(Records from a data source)
+---+

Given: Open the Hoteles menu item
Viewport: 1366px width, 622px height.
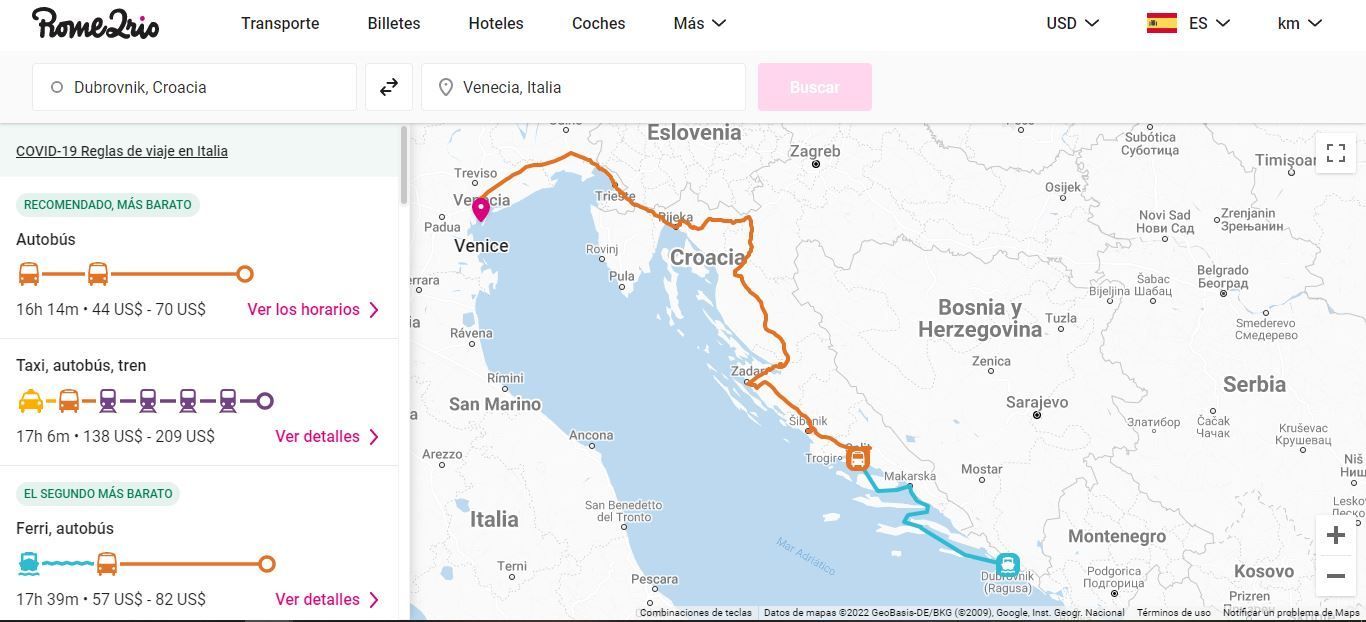Looking at the screenshot, I should coord(496,23).
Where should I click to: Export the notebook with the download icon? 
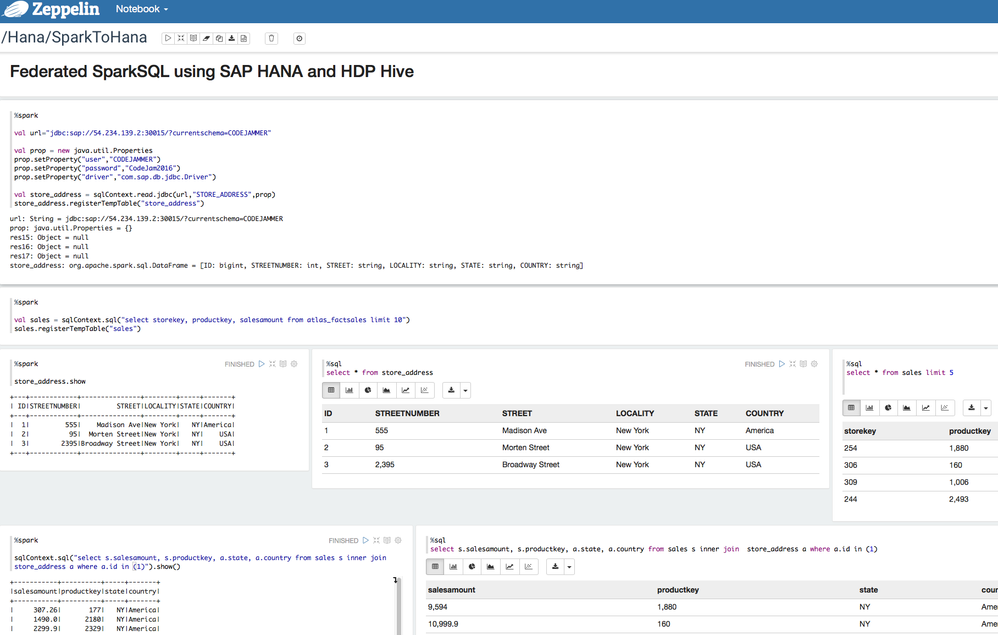pyautogui.click(x=232, y=38)

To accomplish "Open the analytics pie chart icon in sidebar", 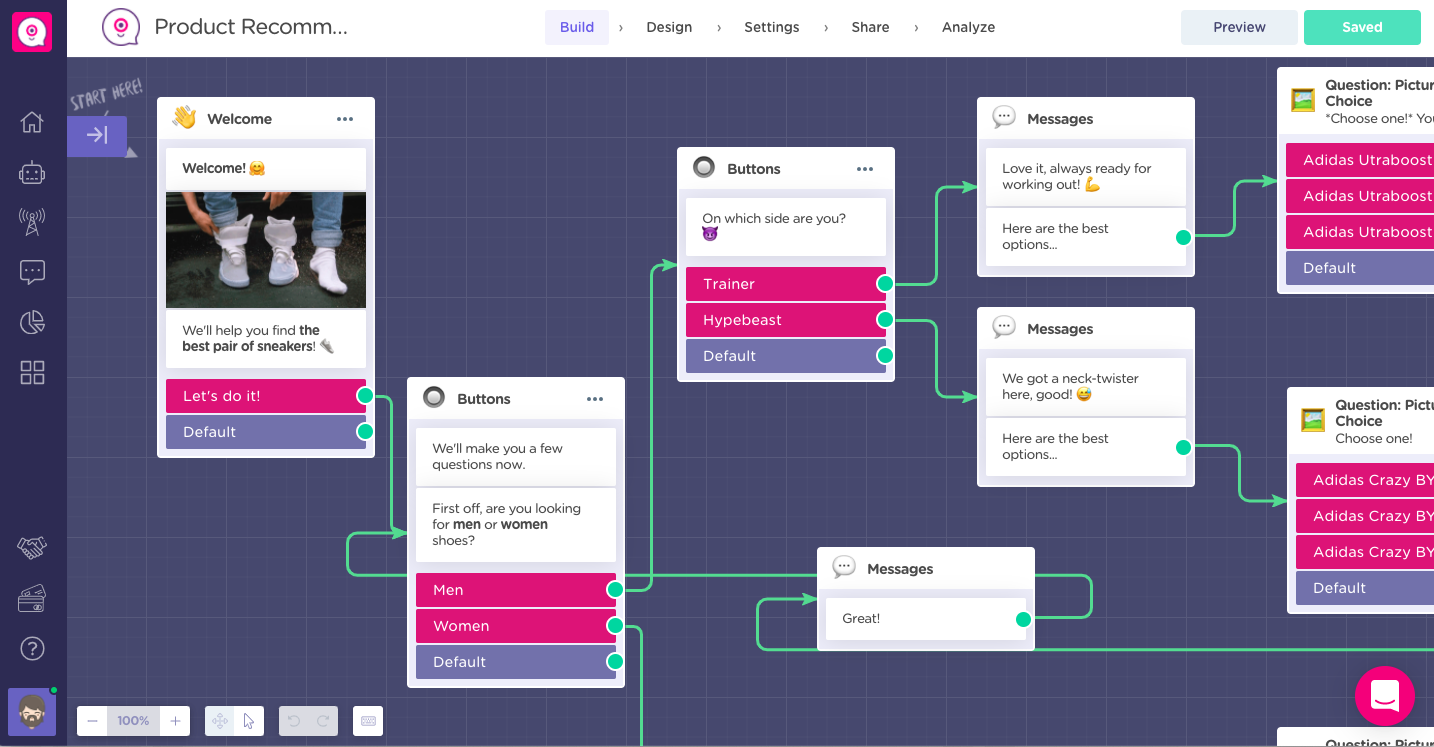I will 32,322.
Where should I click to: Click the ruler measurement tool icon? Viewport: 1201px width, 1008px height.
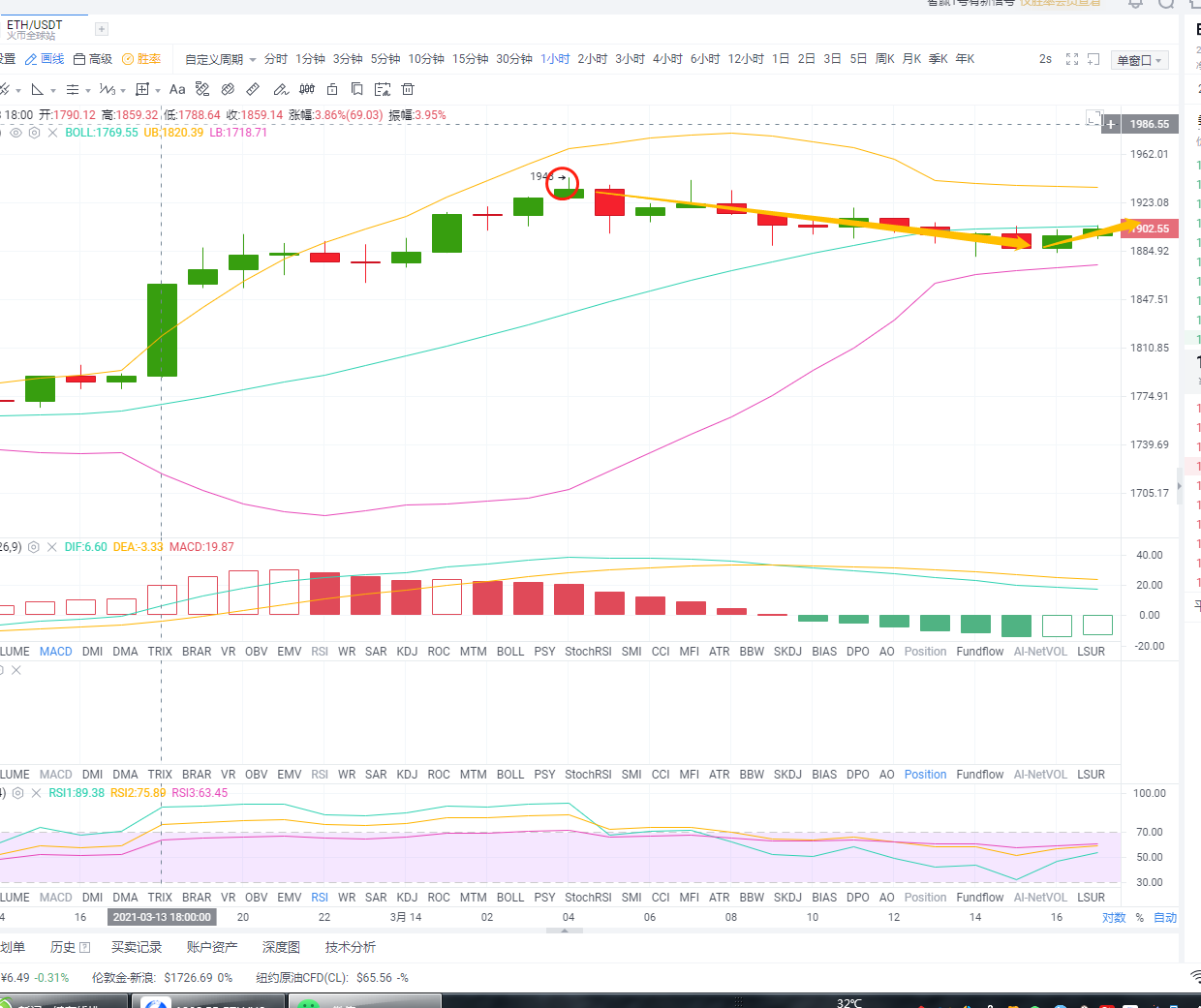253,89

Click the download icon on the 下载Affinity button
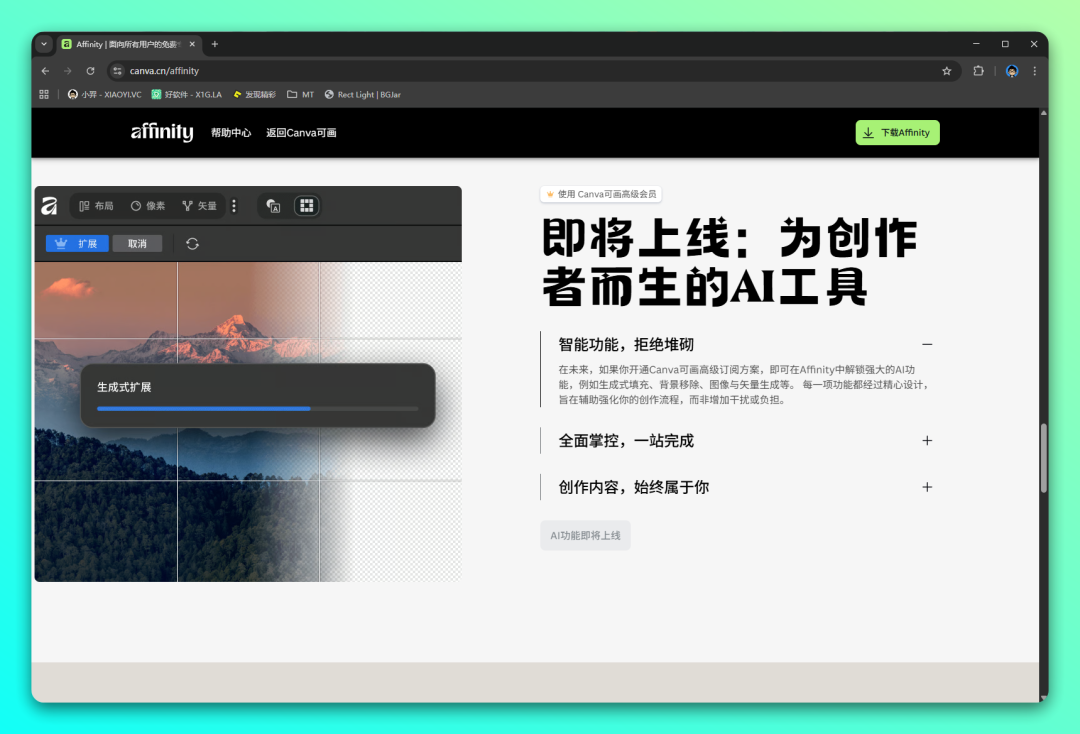coord(869,132)
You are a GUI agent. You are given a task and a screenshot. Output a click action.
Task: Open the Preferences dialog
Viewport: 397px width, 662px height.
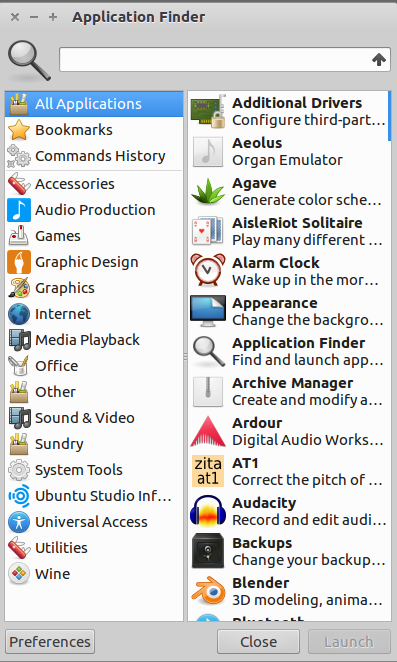(50, 642)
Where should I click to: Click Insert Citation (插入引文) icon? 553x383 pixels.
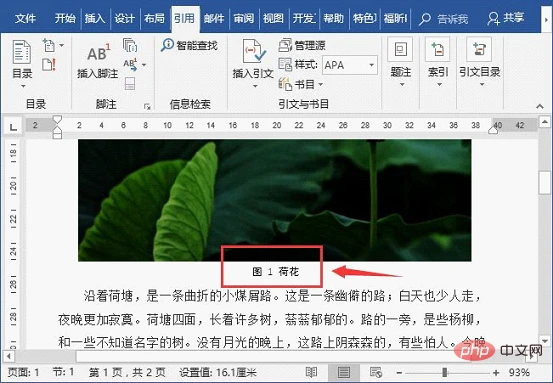[x=254, y=51]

+---+

• **Task to complete**
Retype word for word the span of lines above that begins with the line containing "You are a GUI" and ends with the last line of the records; skip all pictures.

• **Problem solution**
You are a GUI agent. You are given a task and a screenshot. Output a click action.
Task: Open the Preferences dialog
Viewport: 397px width, 662px height.
(50, 642)
Where should I click to: Click Insert Citation (插入引文) icon? 553x383 pixels.
[x=254, y=51]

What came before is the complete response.